━━━━━ Provided records ━━━━━

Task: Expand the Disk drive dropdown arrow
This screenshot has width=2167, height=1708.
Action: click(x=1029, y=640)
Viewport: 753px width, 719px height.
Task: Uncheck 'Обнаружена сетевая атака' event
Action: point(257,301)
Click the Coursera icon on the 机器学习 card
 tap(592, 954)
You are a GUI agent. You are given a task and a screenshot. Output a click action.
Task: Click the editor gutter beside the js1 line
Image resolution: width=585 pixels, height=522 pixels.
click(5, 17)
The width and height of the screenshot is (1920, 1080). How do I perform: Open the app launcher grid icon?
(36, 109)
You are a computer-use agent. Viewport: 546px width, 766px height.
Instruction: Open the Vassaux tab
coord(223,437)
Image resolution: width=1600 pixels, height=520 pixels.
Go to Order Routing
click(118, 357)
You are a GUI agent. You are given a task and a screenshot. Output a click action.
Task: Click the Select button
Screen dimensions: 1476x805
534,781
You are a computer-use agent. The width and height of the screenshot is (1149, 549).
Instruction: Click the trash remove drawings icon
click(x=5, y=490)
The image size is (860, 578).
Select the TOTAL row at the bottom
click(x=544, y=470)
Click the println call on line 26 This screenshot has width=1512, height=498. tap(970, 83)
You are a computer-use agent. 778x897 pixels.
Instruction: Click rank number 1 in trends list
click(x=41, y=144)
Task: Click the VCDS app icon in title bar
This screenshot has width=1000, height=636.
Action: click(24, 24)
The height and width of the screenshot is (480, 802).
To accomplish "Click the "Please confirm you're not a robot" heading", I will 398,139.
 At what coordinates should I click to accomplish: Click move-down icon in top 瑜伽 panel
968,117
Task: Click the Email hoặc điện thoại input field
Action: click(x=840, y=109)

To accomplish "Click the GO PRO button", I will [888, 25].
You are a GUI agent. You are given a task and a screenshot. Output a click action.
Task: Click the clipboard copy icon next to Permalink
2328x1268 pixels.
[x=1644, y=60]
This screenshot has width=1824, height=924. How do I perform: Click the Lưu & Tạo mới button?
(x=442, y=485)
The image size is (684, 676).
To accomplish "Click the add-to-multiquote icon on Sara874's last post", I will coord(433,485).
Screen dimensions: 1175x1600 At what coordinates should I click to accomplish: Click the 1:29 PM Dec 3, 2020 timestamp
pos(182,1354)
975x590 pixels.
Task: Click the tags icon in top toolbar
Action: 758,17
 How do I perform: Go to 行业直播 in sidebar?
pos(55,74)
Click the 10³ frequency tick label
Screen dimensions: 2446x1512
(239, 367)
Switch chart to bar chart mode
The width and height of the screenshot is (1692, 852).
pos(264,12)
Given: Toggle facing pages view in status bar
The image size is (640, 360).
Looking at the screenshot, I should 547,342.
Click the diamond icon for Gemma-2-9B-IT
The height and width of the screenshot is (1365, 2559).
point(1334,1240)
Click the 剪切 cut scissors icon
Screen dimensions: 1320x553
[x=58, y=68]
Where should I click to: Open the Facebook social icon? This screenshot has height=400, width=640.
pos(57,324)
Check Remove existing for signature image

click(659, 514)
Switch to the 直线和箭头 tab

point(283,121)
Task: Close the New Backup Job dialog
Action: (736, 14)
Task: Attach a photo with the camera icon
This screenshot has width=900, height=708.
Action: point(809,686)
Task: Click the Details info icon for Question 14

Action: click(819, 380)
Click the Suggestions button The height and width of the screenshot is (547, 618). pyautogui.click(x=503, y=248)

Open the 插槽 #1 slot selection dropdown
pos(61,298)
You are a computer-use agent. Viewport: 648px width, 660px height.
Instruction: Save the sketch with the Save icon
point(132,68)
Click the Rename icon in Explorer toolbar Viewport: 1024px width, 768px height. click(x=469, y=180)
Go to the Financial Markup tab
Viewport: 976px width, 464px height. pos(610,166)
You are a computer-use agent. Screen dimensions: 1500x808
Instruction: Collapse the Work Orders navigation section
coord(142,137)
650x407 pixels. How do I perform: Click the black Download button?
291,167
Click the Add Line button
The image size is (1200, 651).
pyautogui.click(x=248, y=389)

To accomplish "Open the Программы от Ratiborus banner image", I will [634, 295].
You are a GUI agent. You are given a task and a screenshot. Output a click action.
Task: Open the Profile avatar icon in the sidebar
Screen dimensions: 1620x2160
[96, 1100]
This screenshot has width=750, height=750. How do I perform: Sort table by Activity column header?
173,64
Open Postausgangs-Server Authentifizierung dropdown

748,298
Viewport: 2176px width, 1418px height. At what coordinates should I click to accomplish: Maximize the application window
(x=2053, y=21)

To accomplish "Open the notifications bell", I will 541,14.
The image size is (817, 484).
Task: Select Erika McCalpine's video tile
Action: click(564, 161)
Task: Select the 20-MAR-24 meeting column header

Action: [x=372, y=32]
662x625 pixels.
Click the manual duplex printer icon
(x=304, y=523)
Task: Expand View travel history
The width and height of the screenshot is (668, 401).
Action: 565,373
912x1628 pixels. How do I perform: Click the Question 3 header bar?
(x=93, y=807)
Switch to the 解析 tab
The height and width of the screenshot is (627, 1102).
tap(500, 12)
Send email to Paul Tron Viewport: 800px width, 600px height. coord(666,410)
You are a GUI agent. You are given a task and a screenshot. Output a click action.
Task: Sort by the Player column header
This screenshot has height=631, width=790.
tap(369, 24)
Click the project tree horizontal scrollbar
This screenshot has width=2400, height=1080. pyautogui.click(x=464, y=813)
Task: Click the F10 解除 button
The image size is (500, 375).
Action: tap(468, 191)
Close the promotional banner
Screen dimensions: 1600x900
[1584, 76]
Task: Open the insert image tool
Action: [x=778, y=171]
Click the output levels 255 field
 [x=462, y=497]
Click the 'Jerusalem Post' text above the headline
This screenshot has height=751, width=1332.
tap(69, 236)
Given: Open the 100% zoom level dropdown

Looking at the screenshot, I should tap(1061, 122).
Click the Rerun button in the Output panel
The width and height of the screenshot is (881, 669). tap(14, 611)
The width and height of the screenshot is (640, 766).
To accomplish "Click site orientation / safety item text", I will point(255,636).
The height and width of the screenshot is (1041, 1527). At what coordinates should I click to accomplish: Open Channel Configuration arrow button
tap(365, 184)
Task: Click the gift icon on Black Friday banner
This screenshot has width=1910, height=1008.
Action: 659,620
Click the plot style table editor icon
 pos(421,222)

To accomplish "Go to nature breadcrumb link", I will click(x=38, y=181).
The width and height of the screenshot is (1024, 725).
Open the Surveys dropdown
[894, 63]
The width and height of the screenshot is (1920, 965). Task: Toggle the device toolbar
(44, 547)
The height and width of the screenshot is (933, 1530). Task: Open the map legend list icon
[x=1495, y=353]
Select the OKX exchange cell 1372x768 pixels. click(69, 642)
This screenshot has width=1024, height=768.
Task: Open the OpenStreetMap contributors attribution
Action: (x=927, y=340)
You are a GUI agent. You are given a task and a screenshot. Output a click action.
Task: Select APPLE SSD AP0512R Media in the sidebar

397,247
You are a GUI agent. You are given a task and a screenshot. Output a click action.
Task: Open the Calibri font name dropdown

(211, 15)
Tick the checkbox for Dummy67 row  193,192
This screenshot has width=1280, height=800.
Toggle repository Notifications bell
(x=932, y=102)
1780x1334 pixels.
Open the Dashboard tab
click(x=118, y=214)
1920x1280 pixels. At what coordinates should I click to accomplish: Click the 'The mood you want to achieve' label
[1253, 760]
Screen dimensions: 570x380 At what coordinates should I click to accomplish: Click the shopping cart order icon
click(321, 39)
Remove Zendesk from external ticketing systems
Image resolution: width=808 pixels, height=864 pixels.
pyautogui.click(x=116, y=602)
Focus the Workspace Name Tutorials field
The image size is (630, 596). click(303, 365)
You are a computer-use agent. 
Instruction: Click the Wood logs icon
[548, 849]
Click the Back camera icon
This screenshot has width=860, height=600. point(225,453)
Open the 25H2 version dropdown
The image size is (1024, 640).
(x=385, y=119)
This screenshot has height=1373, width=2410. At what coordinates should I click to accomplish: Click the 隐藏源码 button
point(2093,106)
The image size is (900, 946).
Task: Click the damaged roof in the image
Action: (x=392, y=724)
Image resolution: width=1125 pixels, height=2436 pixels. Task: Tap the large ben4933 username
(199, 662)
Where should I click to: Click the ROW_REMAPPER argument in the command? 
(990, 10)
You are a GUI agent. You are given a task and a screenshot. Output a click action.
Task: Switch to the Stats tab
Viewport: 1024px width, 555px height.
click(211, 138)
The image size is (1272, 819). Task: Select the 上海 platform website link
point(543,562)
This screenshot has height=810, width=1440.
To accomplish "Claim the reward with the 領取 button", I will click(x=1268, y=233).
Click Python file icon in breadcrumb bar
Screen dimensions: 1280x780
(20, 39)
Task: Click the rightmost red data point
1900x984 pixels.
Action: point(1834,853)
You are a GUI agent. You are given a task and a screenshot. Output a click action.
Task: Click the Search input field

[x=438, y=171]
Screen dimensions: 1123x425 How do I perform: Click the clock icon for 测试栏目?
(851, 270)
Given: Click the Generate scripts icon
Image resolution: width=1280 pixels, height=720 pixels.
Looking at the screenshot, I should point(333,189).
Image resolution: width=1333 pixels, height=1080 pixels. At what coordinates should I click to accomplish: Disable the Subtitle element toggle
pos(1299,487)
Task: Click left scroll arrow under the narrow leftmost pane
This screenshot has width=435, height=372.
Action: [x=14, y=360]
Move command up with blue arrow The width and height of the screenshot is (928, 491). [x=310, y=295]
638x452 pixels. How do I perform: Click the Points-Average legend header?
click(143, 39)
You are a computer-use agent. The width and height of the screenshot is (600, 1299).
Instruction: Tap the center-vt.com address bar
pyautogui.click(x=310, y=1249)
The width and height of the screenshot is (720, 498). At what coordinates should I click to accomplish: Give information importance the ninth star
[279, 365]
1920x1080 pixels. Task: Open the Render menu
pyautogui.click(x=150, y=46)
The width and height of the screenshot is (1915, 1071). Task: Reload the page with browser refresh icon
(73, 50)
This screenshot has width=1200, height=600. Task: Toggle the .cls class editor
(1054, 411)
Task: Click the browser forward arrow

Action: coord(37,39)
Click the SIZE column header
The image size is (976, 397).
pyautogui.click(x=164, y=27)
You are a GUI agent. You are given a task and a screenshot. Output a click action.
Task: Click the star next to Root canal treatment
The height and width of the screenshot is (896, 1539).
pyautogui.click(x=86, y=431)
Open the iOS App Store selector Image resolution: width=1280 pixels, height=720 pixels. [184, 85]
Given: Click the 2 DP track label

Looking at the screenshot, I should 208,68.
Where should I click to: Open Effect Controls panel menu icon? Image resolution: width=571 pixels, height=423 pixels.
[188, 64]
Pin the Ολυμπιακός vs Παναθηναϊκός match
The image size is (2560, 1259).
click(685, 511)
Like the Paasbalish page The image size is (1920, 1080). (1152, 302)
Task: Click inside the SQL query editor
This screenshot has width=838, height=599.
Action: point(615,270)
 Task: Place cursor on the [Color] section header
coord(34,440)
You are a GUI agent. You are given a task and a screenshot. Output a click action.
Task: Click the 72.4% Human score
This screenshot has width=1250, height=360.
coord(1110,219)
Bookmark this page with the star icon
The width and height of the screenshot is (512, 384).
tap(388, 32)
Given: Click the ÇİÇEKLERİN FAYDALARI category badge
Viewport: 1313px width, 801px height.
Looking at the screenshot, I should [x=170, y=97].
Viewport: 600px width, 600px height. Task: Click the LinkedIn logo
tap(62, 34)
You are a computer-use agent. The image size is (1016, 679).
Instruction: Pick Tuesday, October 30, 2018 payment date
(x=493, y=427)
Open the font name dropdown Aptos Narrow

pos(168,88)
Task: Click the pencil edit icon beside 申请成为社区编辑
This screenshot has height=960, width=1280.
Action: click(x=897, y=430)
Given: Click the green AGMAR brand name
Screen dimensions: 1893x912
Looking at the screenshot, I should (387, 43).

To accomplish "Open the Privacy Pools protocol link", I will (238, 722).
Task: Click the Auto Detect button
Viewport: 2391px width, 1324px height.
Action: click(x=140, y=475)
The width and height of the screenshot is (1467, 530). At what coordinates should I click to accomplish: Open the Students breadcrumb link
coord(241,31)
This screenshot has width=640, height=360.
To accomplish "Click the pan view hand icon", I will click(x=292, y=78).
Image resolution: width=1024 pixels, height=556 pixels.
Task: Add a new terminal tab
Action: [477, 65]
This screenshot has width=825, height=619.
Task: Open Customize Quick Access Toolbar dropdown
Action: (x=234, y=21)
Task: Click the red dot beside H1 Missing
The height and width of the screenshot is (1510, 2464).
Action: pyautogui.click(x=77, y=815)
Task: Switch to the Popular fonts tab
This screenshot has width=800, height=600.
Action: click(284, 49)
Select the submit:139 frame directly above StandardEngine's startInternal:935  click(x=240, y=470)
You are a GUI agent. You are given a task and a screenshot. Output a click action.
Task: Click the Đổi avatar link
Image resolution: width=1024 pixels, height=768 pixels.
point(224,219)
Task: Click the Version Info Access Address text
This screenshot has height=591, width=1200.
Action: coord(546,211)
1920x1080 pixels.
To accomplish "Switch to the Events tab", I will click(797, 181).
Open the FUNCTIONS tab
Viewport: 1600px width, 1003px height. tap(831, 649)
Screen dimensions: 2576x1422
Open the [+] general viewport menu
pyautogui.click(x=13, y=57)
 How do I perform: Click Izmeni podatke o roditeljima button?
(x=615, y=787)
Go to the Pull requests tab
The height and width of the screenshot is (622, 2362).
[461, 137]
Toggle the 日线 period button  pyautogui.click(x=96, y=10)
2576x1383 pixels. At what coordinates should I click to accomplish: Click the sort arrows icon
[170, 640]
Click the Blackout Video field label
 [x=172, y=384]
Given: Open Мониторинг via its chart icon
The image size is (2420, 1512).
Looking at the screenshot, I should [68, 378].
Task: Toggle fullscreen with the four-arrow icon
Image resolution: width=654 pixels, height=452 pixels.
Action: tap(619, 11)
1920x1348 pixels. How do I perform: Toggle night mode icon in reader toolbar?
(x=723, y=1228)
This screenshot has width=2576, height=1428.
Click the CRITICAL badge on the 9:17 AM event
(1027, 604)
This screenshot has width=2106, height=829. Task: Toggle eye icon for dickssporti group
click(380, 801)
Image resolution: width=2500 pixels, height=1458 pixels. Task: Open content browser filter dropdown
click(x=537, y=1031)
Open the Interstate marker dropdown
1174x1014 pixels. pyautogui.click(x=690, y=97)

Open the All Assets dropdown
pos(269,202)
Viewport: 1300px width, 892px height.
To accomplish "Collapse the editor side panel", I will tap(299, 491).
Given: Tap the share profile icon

━━━━━

■ **Description of the task**
Copy out the rows above word for word, starting at the line that contains "The width and height of the screenshot is (640, 766)." and ending at the line that contains "tap(365, 184)", with both of those lines included.

■ **Answer in full**
The width and height of the screenshot is (640, 766).
To accomplish "Click site orientation / safety item text", I will point(255,636).
The height and width of the screenshot is (1041, 1527). At what coordinates should I click to accomplish: Open Channel Configuration arrow button
tap(365, 184)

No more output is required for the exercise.